[START Listed entries]

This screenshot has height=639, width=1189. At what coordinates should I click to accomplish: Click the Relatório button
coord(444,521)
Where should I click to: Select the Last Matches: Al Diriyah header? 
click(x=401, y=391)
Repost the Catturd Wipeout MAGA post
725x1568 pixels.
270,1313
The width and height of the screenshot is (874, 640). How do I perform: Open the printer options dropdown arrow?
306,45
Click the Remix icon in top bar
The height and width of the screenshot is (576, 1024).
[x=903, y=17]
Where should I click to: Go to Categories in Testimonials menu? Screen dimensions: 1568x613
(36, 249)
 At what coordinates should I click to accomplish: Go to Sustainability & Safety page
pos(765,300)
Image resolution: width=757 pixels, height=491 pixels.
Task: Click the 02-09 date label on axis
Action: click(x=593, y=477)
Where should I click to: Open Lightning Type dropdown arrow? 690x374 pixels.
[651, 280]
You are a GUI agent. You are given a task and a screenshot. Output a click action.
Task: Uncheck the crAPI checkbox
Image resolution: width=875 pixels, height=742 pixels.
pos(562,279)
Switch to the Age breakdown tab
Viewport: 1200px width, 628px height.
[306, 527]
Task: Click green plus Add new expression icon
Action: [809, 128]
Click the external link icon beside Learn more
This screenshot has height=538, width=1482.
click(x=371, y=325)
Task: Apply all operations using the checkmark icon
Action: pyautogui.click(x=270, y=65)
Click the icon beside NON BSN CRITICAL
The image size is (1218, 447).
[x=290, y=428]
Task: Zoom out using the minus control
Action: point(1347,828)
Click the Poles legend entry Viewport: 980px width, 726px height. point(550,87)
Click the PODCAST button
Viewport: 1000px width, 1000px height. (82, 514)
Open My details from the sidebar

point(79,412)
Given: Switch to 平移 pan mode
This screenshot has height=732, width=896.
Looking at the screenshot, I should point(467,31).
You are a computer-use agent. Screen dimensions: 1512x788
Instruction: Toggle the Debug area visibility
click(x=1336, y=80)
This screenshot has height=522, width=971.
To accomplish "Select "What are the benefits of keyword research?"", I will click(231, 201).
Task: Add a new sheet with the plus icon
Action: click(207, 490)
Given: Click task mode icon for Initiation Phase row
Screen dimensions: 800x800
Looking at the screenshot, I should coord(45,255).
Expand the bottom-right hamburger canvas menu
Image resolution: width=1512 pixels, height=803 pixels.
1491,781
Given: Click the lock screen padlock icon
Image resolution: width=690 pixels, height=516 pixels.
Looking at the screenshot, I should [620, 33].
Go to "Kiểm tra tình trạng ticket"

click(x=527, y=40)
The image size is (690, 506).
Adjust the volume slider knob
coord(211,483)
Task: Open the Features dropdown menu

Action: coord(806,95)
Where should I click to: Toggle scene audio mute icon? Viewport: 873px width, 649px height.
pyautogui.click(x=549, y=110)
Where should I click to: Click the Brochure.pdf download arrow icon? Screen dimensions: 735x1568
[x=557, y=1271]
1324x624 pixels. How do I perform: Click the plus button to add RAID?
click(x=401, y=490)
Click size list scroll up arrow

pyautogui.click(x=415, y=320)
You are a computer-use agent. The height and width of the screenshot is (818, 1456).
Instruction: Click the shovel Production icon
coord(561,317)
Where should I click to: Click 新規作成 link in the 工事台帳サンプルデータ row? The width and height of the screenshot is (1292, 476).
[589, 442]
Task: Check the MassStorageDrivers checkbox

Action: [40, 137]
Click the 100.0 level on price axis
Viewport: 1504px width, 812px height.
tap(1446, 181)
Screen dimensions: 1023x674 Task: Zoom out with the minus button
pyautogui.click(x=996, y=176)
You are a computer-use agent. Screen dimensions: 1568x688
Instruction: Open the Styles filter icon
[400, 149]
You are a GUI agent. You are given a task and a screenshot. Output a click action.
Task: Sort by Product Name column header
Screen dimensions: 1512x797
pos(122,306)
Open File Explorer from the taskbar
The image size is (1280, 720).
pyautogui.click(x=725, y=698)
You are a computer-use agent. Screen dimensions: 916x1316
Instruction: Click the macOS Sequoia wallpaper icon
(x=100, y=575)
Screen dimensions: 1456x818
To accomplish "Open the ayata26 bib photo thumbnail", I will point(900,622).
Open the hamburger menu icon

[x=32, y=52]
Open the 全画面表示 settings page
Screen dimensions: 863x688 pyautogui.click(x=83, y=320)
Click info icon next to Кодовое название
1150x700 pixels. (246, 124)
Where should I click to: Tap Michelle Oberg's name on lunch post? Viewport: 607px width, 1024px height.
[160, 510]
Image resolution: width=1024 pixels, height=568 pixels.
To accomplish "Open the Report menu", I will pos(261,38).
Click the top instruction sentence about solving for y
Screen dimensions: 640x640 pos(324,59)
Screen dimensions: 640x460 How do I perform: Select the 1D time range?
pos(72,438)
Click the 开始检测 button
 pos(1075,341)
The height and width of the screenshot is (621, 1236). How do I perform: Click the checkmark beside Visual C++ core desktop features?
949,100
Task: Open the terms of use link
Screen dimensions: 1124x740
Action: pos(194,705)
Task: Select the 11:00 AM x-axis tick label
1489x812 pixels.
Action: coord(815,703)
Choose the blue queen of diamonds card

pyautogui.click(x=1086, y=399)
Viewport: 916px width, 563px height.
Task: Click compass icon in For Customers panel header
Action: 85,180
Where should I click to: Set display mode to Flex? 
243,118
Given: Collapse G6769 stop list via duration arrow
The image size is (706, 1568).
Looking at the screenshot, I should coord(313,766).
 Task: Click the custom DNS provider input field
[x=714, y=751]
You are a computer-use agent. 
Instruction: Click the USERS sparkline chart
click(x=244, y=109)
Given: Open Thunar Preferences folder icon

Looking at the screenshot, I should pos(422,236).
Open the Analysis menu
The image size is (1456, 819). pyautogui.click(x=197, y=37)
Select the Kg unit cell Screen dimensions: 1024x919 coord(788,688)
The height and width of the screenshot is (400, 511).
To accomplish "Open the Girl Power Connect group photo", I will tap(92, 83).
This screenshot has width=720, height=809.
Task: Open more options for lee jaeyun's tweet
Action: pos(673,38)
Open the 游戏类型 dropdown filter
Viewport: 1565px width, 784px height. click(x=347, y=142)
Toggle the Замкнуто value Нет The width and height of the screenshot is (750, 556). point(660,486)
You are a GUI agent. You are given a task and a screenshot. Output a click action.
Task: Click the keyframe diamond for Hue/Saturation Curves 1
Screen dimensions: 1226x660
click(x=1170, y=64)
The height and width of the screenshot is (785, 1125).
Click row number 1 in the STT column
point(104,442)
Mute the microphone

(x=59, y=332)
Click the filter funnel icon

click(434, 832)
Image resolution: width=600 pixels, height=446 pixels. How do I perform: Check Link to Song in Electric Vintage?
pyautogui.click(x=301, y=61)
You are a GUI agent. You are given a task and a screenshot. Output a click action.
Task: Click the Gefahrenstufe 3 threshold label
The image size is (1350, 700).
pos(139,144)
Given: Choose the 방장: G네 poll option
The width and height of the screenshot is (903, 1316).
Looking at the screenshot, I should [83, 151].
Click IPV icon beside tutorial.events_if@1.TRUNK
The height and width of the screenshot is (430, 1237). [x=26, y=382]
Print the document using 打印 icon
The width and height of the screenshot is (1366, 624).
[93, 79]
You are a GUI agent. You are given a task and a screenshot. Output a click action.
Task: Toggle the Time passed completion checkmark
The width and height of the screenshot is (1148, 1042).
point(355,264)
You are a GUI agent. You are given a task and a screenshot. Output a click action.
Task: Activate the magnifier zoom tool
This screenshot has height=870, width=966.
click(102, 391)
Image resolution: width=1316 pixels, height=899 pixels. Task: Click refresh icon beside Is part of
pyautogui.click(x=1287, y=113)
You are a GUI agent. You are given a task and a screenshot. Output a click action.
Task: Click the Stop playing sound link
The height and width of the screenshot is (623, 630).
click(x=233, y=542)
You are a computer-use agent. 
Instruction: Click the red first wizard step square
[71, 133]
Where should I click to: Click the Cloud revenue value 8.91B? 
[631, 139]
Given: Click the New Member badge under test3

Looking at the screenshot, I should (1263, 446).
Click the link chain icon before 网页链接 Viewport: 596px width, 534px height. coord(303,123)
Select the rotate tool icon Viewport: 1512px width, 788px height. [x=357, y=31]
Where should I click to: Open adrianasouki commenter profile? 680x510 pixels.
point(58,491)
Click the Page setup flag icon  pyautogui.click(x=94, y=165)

[END Listed entries]

- _Prompt_:
Render the data as a two-column CSV with the headers instruction and response, beginning at the line that contains "tra tình trạng" and stopping after the line that contains "Action: coord(806,95)". Each row should pair one piece of text with its answer, with each field quoted and any line breaks replaced by spaces.

- _Response to the task_:
instruction,response
"Go to ""Kiểm tra tình trạng ticket""","click(x=527, y=40)"
"The image size is (690, 506). Adjust the volume slider knob","coord(211,483)"
"Task: Open the Features dropdown menu","Action: coord(806,95)"